→ **TASK**
Please copy the lines of the data verbatim, beginning with the line containing "Click the table Search input field" and continuing through the line containing "click(647, 150)".

(Extracted records)
Begin

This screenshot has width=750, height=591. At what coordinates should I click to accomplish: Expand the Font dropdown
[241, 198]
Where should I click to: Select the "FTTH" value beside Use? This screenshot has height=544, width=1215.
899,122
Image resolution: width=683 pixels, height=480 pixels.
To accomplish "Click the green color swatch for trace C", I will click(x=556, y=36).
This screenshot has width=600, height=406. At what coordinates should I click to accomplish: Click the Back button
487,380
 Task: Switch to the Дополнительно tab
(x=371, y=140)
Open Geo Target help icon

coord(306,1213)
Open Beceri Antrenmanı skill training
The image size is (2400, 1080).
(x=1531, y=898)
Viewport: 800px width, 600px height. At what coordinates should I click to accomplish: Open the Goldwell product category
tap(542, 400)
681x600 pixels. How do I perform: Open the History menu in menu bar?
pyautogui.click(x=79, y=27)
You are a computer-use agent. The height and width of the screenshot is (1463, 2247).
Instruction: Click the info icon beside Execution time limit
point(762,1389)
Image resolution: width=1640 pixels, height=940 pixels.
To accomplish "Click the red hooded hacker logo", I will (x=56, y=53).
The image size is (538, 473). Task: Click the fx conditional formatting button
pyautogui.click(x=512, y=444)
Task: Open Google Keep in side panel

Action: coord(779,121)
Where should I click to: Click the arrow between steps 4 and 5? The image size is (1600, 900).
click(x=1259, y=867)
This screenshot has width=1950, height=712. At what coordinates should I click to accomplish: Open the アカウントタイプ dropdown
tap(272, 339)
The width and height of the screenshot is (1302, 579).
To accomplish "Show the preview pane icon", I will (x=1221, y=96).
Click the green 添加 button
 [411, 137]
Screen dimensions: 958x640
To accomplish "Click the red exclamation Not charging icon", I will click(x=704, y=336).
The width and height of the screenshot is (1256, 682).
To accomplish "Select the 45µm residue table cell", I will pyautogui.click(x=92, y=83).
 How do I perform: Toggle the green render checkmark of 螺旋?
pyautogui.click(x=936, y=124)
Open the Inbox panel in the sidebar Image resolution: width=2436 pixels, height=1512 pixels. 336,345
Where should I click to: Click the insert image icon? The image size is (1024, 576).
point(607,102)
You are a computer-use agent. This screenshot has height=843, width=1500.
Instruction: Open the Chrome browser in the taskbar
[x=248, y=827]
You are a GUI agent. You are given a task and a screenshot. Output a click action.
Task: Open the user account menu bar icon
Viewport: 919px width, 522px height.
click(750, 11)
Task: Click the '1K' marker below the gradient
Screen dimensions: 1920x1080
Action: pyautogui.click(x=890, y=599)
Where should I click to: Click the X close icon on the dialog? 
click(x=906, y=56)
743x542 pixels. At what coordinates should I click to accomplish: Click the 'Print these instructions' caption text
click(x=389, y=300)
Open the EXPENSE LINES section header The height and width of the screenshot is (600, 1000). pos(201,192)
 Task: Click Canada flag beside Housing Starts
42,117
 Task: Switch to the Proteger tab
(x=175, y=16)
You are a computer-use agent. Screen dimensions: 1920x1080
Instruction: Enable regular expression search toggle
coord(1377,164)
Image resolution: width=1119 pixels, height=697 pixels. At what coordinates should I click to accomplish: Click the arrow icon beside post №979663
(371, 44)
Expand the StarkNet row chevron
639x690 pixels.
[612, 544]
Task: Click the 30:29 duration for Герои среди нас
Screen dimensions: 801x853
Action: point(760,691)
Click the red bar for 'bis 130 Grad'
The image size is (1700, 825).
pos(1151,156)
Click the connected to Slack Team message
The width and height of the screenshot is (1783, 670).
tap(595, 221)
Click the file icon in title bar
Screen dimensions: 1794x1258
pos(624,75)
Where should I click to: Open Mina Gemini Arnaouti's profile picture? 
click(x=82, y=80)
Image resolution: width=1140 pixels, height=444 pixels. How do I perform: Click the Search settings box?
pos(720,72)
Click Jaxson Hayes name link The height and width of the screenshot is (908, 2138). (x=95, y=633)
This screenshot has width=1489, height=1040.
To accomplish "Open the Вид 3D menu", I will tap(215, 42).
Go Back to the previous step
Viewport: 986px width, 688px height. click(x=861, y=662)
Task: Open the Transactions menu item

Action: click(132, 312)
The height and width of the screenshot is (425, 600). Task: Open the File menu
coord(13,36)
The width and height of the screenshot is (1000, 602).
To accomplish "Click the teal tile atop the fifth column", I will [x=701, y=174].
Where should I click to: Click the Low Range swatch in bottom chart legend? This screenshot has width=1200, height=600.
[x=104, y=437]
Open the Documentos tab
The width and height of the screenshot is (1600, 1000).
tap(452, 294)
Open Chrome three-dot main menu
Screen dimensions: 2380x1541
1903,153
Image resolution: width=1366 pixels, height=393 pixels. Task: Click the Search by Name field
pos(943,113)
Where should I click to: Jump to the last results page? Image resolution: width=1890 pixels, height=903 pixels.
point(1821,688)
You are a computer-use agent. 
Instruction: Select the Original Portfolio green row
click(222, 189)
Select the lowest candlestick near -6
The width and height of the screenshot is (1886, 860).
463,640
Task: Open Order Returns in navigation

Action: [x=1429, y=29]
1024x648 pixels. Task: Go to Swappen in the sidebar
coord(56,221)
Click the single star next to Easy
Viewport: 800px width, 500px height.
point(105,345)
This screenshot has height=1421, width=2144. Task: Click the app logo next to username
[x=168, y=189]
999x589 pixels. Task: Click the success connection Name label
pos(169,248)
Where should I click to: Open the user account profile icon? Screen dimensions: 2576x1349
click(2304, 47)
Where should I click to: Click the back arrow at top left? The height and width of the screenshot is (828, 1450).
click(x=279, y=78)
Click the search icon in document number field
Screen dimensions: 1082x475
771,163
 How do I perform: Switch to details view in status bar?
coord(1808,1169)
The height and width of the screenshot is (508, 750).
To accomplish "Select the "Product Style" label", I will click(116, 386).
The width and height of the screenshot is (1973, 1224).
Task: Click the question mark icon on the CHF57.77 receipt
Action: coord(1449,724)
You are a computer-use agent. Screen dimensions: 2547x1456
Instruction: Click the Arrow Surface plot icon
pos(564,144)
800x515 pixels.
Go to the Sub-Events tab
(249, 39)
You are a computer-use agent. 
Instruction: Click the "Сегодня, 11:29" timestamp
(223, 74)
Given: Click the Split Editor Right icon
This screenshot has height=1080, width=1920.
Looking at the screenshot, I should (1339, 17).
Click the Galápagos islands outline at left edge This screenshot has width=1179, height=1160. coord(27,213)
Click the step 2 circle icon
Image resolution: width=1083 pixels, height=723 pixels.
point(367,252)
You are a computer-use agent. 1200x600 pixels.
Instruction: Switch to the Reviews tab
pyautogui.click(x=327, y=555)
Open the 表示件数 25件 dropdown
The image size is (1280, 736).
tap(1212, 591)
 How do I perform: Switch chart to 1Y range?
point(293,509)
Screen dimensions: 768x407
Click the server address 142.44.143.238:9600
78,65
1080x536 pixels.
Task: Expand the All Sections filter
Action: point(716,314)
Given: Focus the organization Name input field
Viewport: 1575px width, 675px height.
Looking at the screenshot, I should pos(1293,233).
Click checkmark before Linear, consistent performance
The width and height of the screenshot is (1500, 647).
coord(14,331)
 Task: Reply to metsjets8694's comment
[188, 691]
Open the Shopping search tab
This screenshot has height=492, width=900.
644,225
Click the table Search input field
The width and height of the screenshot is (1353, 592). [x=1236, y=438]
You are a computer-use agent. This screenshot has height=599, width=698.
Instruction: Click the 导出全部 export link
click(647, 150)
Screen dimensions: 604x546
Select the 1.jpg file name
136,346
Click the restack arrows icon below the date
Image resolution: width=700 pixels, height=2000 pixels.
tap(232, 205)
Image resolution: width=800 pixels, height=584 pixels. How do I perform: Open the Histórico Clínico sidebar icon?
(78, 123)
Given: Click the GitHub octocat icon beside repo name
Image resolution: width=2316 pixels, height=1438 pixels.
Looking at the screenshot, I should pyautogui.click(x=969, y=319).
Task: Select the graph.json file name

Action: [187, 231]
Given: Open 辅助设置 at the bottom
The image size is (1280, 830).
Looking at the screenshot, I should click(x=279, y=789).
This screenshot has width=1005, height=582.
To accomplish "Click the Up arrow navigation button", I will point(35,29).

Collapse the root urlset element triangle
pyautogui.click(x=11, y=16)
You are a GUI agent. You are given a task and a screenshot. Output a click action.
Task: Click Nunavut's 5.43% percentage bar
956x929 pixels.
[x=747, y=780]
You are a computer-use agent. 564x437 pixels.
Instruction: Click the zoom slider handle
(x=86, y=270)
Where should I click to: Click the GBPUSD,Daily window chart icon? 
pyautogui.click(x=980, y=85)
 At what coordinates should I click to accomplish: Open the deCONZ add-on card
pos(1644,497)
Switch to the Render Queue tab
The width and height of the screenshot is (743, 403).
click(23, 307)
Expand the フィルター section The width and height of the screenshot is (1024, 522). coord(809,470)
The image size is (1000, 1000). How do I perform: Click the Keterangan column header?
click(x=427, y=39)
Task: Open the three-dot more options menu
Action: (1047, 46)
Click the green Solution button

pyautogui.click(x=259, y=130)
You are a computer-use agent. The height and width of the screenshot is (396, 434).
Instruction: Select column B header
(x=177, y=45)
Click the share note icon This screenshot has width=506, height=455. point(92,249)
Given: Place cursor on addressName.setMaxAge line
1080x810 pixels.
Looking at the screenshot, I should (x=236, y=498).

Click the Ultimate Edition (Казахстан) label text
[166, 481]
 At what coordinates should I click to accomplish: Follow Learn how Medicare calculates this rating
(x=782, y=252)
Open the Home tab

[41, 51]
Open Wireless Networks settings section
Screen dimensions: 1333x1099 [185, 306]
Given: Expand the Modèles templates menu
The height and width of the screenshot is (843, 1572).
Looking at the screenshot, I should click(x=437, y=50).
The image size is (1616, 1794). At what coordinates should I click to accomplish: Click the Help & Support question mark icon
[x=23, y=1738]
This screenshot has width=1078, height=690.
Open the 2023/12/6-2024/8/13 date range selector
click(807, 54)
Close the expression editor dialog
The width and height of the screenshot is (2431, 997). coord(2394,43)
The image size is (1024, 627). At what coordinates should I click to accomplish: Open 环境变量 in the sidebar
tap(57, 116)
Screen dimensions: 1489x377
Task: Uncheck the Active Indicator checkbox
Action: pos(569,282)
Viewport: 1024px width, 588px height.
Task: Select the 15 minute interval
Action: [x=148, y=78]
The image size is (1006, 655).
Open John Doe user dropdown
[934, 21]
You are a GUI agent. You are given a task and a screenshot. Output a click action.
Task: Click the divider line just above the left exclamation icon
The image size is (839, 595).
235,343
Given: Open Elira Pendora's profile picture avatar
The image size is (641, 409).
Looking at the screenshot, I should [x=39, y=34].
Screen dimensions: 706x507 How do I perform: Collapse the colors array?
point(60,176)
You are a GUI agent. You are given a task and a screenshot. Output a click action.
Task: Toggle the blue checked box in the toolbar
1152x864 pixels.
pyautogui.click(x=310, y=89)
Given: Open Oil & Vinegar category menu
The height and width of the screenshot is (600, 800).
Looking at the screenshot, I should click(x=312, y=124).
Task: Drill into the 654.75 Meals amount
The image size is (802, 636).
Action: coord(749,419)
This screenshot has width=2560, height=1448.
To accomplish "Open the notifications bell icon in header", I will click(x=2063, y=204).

End

→ **WRITTEN RESPONSE**
Click the table Search input field
The width and height of the screenshot is (1353, 592). [x=1236, y=438]
You are a computer-use agent. This screenshot has height=599, width=698.
Instruction: Click the 导出全部 export link
click(647, 150)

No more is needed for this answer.